Chapter 2: Our First Night Together

"Dace?" Her voice was soft and low in the darkness, but also burdened with an unmistakable trembling. The door was open between our rooms though the beds were such that we could not see each other. She had wanted to leave it open so I didn't seem so very far away, and asked if that would be all right. It was fine with me.

"It's OK, Christine. I'm right here."

"But, I'm so scared... I can't sleep."

There was a long silence.

"Can you hold me a little like you did before?"

Does the sun come up in the morning?

The image, of course, was very rich in potential, and in more ways than one. She had had no appropriate nightclothes and ended up wearing the top to my new linen pajamas, wrapping her much smaller form in the tent-like expanse of the soft linen, being incredibly feminine and delectable in the process without even trying. The top reached down to her knees almost and she seemed at once both modestly clothed and most deliciously indisposed.
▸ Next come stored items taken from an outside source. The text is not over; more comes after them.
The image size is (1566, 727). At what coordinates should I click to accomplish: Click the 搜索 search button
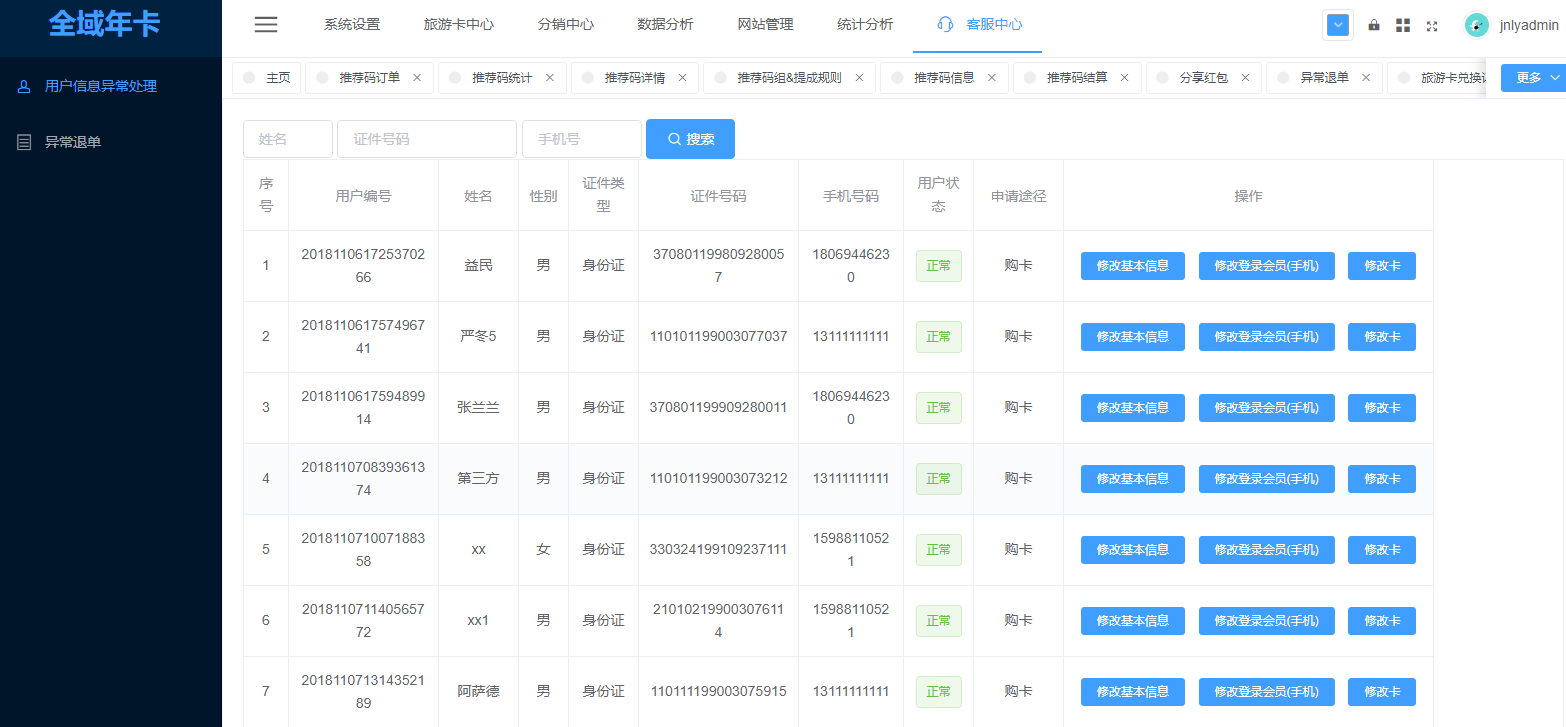(x=690, y=139)
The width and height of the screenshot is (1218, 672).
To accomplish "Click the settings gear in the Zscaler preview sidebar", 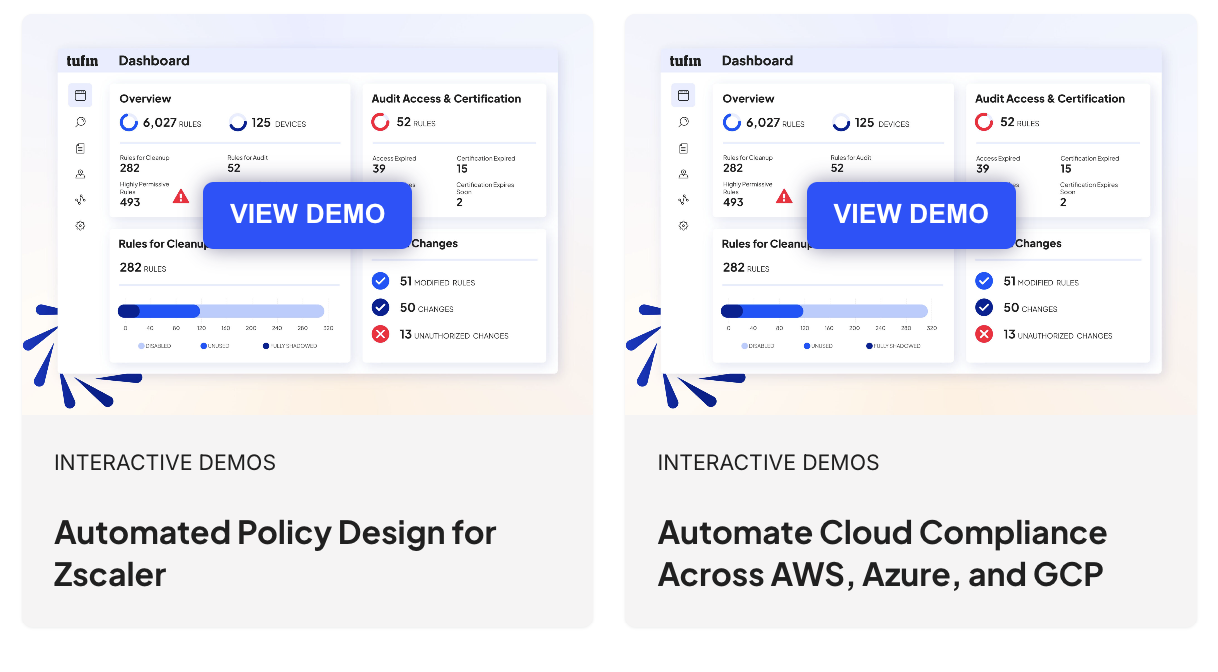I will pyautogui.click(x=80, y=226).
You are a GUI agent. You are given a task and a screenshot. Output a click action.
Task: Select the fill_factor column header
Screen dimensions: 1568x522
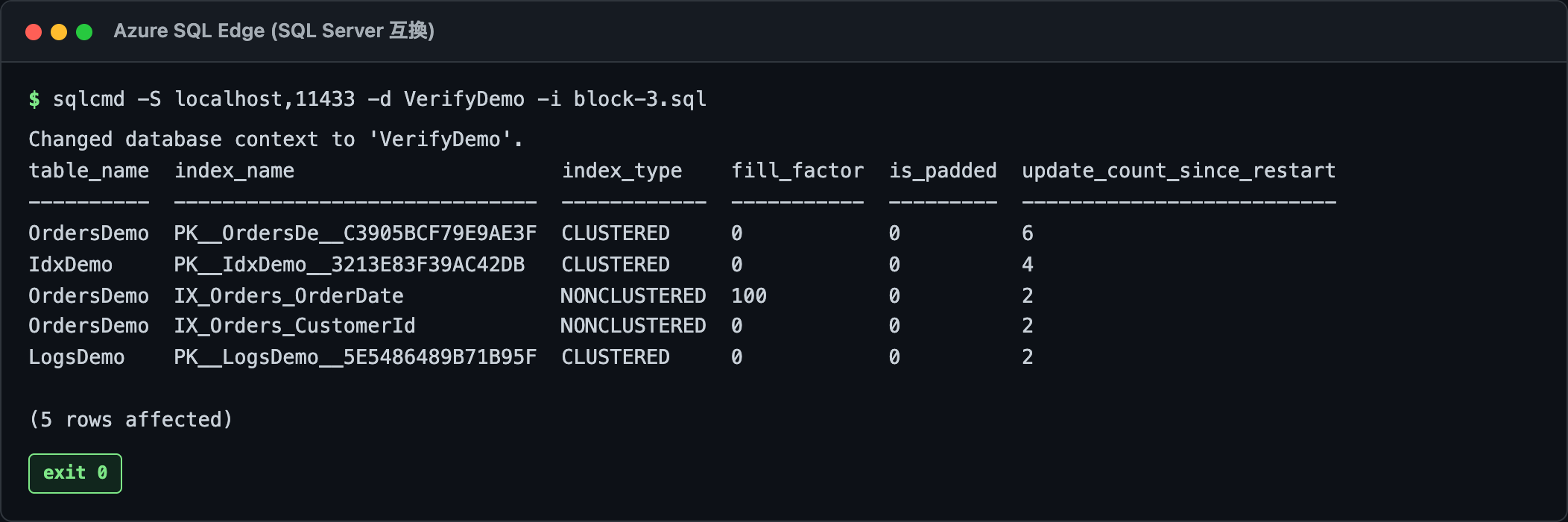tap(797, 171)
I wondered whether I dare trust myself. Even for the dedicated and iron-willed there is a practical limit. Yet, when duty calls....

"OK, I'm coming over to you." When I stepped through the doorway she was sitting up on the bed in my pajama top with her fists under her chin and hugging herself, trembling. The sheet and blanket were gathered around up to her waist and she was modest and presentable, though with her long hair and big brown eyes in the soft light she simply could not be other than heart-stopping. I sat down carefully on the side of the bed and she didn't move a muscle but just looked up at me.

"Is anything wrong, Christine?"

"It's just that everything is so scary and... and when you held me this afternoon it made things warm and safe." Her voice was so piteously child-like and trusting. "Just for a little while, please?" as if she were somehow imposing a great and exhausting labor upon me.

I'm sure she had not given a single thought to the mechanics of how to do that, nor to what other dangers it might lead in the process. She was simply frightened and was asking the only person available to help in the only way she knew. OK, keep a clear head here. Her child-like supplication was sweet and trusting, and innocent of machinations of any kind. In other words, she was irresistible.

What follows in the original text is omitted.